## What to produce
Filter the lines below, copying only those with the string "each".

*** Opening Material supplied ***

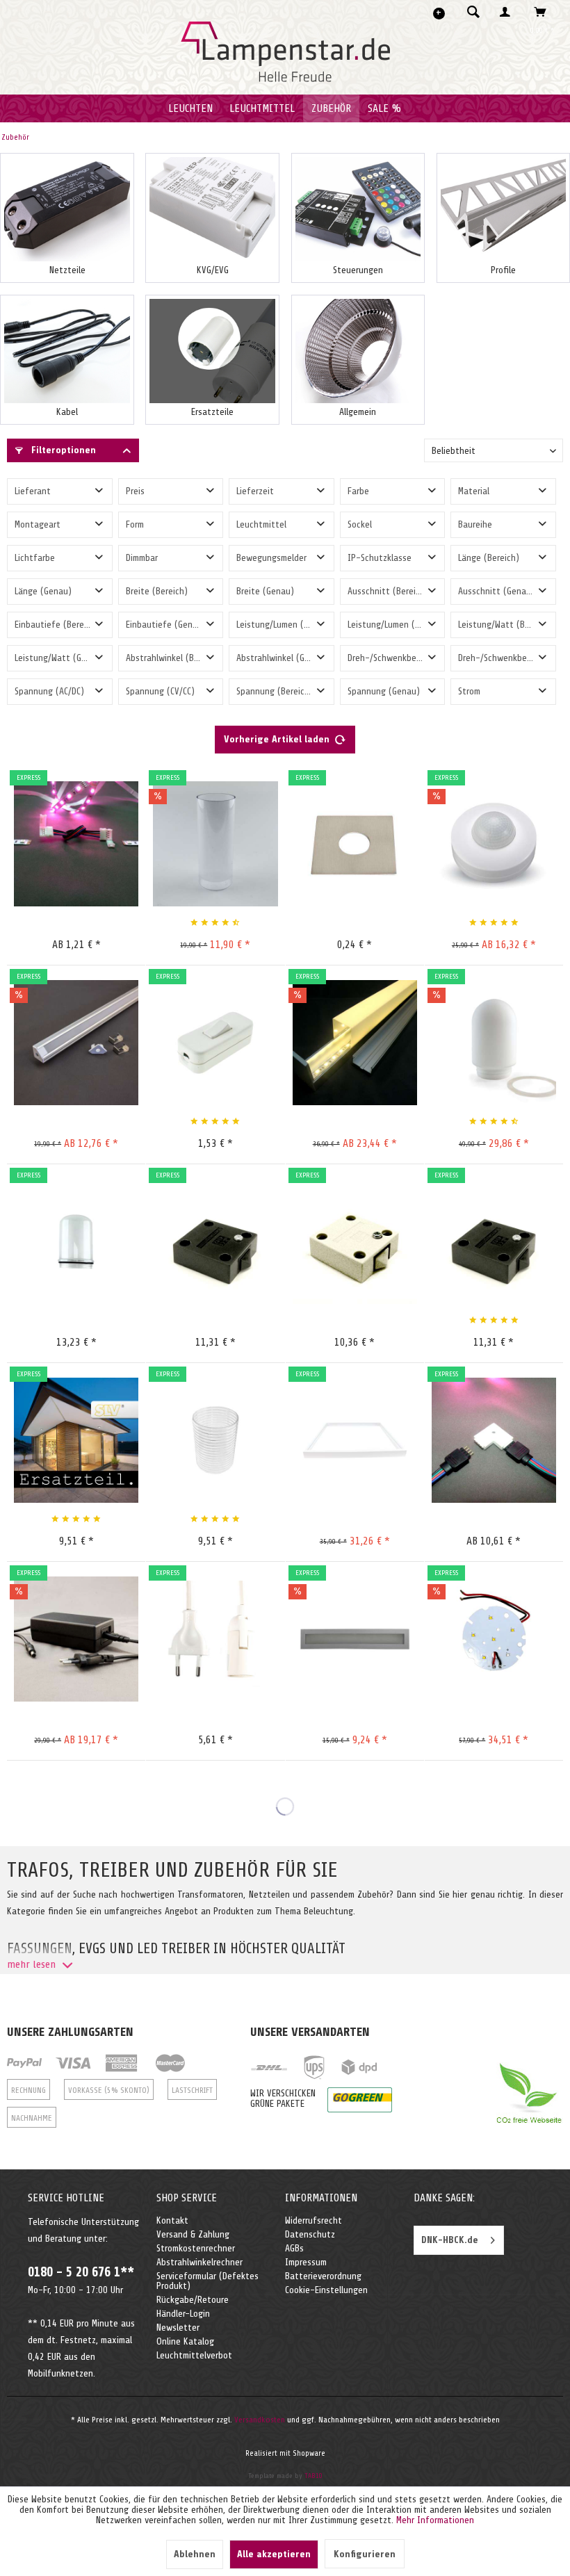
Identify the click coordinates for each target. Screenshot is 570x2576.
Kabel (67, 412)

*** Closing Material supplied ***
*** Opening Material supplied ***

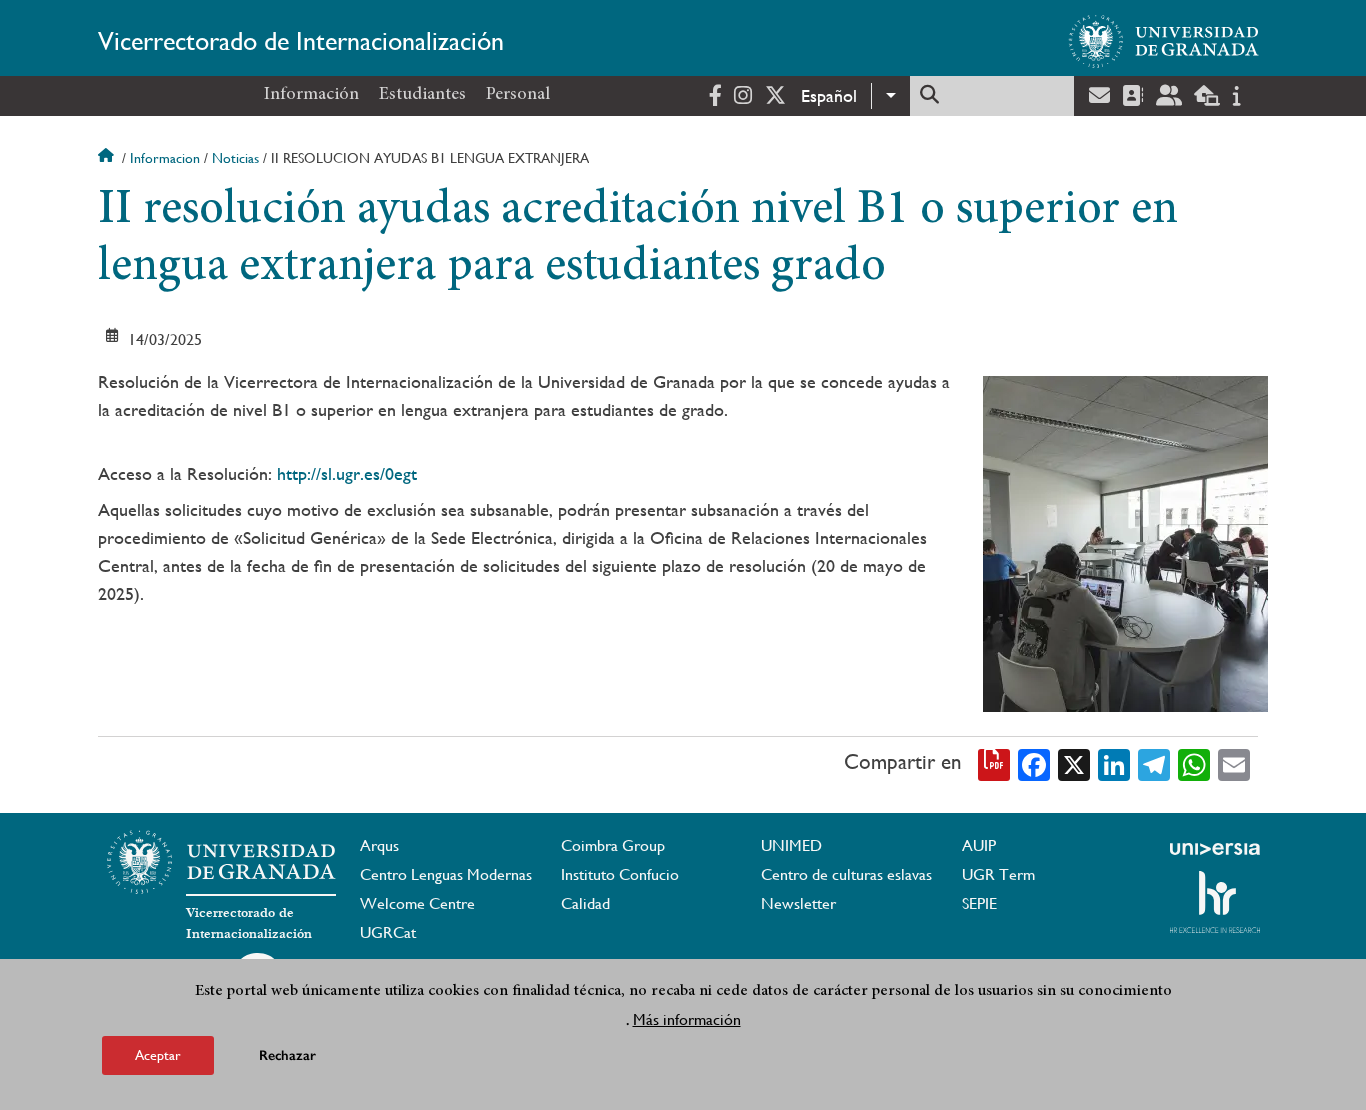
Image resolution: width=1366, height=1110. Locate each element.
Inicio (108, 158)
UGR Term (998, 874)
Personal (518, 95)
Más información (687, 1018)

*** Closing Material supplied ***

## Expected output
Identify the click coordinates for each target. Screenshot is 570x2576.
Image resolution: width=1366, height=1110. Locate each element.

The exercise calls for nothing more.